Yup! You aren't allowed to put a uniform distribution over an infinitely long set. Doesn't work outside of anthropics either.

I think a pretty reasonable thing to do is to start penalizing Sleeping Beauties based on how complex the universe with her in it has to be. This is not the same as saying "well 1 is only 1 bit and 100 is like 7 bits, so Beauty #100 is exponentially less probable" because we can compress the number of Sleeping Beauty into the function that takes that number and extrapolates what's going to happen in the universe. But for really, really, really big number Sleeping Beauties, eventually the iron law that there's only a limited number of simple numbers catches up to you.

If we modify SIA by weighting on the complexity of the universe, what would be the conclusion for the original sleeping beauty problem? Isn't the Tail world marginally more complex than the Head world?

Maybe, but this is really hard to evaluate. Because what we're comparing the complexity of isn't just the numbers "1" vs "2," it's Sleeping Beauty's entire predictive model of what's going to happen in the world after waking up in room 1 vs. 2.

I want to express this problem in practical terms. Please tell me if I am misunderstanding anything.

The original sleeping beauty problem can be carried out like this: wake up beauty once, then toss a coin. If it turns out to be Tails wake her up again with a memory wipe.

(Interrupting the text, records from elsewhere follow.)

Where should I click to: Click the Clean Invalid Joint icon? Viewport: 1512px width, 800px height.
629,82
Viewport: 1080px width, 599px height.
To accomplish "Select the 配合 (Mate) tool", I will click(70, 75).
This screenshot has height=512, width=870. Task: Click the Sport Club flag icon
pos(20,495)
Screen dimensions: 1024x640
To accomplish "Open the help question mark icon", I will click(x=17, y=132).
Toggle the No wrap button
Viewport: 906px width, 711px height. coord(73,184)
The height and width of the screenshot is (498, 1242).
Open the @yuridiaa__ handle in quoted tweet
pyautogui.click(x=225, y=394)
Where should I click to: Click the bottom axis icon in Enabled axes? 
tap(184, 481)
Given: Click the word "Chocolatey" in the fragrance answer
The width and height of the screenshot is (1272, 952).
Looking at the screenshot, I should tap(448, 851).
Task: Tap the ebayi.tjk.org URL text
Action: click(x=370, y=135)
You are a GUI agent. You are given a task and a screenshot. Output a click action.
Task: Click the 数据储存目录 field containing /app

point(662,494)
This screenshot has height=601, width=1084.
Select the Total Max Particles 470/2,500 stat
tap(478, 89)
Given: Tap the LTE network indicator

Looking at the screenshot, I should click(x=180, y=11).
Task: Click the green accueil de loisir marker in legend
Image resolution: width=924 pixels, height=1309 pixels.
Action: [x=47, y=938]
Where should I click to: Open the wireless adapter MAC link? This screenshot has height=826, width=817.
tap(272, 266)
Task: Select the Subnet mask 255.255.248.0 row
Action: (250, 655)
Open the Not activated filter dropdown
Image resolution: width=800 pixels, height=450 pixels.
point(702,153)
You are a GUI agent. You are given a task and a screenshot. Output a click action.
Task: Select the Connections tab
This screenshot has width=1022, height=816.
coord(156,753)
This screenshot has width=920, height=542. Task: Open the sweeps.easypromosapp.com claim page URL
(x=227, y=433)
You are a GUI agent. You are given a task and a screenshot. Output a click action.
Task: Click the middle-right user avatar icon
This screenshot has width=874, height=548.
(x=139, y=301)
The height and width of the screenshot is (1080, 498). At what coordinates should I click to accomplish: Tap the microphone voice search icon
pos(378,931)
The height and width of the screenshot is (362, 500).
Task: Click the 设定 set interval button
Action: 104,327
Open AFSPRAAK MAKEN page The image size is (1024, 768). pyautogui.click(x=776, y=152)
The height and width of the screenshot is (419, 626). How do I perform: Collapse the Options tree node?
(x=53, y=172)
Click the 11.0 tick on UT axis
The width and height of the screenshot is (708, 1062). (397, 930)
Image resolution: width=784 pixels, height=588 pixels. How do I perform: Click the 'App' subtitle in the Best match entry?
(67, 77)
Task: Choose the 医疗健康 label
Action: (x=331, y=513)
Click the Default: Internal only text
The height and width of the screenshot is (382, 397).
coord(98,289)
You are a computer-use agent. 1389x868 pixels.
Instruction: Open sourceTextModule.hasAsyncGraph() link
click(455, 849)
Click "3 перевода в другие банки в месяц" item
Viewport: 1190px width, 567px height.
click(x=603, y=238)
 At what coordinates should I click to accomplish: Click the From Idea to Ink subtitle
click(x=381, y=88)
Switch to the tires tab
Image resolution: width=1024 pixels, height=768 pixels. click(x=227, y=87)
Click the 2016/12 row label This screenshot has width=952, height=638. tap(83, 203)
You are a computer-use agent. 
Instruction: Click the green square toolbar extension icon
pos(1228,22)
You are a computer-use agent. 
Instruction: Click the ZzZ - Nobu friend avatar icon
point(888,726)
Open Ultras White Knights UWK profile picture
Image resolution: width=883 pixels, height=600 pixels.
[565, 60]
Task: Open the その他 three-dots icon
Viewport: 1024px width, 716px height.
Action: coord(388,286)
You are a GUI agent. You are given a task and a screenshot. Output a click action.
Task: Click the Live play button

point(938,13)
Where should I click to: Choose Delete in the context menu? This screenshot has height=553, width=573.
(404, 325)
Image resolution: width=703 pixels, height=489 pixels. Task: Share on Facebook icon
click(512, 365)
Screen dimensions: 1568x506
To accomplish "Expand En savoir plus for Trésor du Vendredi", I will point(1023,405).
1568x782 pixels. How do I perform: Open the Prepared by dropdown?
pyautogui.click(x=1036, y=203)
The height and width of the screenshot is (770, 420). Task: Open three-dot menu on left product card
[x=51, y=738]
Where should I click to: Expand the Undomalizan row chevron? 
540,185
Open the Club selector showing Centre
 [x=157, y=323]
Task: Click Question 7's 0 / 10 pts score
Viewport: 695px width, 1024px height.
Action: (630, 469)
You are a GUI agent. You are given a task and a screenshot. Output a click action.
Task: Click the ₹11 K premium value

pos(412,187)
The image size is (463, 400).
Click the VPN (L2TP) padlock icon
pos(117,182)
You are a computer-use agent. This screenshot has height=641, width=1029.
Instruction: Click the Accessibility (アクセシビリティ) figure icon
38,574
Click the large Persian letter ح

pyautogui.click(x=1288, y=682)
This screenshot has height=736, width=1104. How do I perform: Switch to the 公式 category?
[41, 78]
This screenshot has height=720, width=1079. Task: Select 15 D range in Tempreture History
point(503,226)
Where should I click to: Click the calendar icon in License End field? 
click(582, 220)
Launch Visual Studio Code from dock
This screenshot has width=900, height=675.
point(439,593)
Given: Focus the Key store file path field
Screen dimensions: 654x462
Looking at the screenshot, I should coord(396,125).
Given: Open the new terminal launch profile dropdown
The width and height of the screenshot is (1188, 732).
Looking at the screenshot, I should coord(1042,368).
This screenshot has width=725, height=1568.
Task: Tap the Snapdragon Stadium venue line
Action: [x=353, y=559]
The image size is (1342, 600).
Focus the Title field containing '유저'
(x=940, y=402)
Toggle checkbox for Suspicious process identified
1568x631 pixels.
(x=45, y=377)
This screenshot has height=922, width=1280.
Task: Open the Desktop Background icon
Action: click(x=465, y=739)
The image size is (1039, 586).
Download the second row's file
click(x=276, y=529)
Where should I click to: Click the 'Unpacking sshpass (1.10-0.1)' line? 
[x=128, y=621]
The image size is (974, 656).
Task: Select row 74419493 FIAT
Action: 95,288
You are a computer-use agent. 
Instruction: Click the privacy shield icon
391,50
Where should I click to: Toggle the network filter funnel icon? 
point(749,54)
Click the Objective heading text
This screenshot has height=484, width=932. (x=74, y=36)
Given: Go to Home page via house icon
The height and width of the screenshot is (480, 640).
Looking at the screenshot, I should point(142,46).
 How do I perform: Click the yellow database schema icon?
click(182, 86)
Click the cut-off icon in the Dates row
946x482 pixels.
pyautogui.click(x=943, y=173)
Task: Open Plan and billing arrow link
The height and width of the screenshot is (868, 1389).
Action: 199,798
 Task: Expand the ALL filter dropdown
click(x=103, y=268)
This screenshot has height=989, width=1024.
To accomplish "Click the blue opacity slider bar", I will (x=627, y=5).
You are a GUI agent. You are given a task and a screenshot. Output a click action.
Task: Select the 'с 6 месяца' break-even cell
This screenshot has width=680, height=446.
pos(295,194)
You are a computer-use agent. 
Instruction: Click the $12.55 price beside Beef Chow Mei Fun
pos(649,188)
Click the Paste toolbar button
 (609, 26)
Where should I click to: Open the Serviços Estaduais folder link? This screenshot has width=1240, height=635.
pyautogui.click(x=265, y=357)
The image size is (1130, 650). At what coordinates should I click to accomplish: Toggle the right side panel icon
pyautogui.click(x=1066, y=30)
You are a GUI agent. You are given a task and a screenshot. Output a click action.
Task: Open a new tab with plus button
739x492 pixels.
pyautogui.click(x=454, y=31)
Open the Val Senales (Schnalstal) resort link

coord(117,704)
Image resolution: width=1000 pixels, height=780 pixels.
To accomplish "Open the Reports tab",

The exponential version can be carried out just like the original. Except after waking her up the second time, toss another coin. If Tails, wake her up

2more times. After which toss another coin. If tails, wake her up4more times. Then 8, 16, etc. If we get Heads in any iteration the experiment stops without any additional awakenings or tosses. (All the coin toss could be carried out at the very beginning of the experiment too, just like the original problem.)When woken up in the experiment, ask beauty: what is the probability that there are/will be, say, 3 Tails in total? Halfers would say it's simply (1/2)^(3+1) because no new information. SIA supporters could not give any answer since they would consider all possible numbers of Tails equal-probable up to infinity.

I think it is a valid problem for SIA. But doubt this will change the mind of SIA supporters.

My position on anthropics is treating the first-person perspective (indexical like

IorNow) like inherently understood primitive concepts, Not assuming them as random samples from some reference class. This means rejecting self-locating probabilities like "nowis the 5th day", which are used in calculating the probability of k in SIA reasoning.How is this different from "if I show you a calendar, it will have a 5 on it", or is that also rejected?

Short answer, also rejected.

Long answer, there is a difference between the current moment defined by the first-person perspective versus an objectively defined moment. This is the same as the difference between the first-person versus the physical person. The whole "Is 'I exist' meaningful evidence" debate is caused by mixing the two meanings and randomly switching their use in reasoning.

I suppose your question is asking "If I check the calendar

now(as the current moment), what is the probability it will show 5." Then there is no way to assign a probability to it.If you define the moment some other way. E.g. "checking the calendar on a randomly selected awakening in the experiment, " then of course there is a probability.

Regarding the first-person perspective as a random sample is the assumption I argue against. But that is something both SSA and SIA endorses. Which allows them to assign values to self-locating probabilities. For the above two questions, SSA and SIA will consider them the same question. They however would argue what is the correct selection process.

It looks like you've rediscovered SIA fears (expected) infinity

You are totally right.

Looks like a variant of Saint-Petersburg paradox.